If it makes you feel better the TPMS on my Mazda drove me nuts until I replaced a couple failed sensors, it randomly decided tires were low for no reason we could figure out. I ended up just getting new sensors until it behaved.For the first two years of my SPA vehicle (2019 XC60) it was fantastic. Had a few recalls (like tailgate struts and wiper arms) but nothing that I'd consider serious. However, just past the two year mark my XC60 has taken a drastic shift into "unreliable". It's been to the dealer three times in the last month. I've spent two weeks of the last four in a loaner car. First issue was a CEL. Then TPMS failure (says all four tires are low, when they're not. Resetting the system clears it for a few minutes but the warning will come back). Now the SRS light is on and a message displays saying I should go immediately to the garage. Dealer says I need a new SRS module, but they're on backorder.
I love the way my XC60 looks. I love how comfortable it is. I like how it drives. Sensus works fine, for me. But I'm getting really nervous about what this vehicle is going to be like, out of warranty.
A couple months ago, I would have defended Volvo and said people claiming unreliability were too nit-picky. But sorry, I am with them, now. There is no excuse for the issues I've had with my XC60. I hope Volvo can get my car sorted out and maybe it'll earn my confidence back, over time? But right now, I'm not happy. Maybe Consumer Reports is on to something?
My experience with Volvo is mixed.

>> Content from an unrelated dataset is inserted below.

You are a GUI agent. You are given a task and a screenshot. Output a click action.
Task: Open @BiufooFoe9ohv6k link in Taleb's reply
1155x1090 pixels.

I had a 740 Turbo in the family that got passed along for 25 years or so and close to 300,000 miles. It was bought as a dealer demo with about 10,000 miles and from DAY 1 it had annoying issues. Over the decades all kinds of things went wrong with it but none of them ever stopped it from driving and it got sold in running condition. My mother had a 2000 V70XC that was CPO and as soon as the CPO ran out at 100K it went on to a career of endless expensive problems until it got sold and then did the same for the new owners.
My 2005 V70 had a bunch of stuff I had to straighten out when I first got it, total about $500 to DIY it all and has been great ever since. I think it is the last pure Swede before Ford got into it and is a sweet spot as far as problems. None of them equal the reliability of the various Japanese cars we have owned.
Our 2016 V60 has only been through about 3 tanks of gas since we bought it and so far it needed a new secondary battery and no other issues. It will be under CPO past the time it will be paid off, so we'll have a decision to make at that point as to keeping the car or selling it with some warranty left.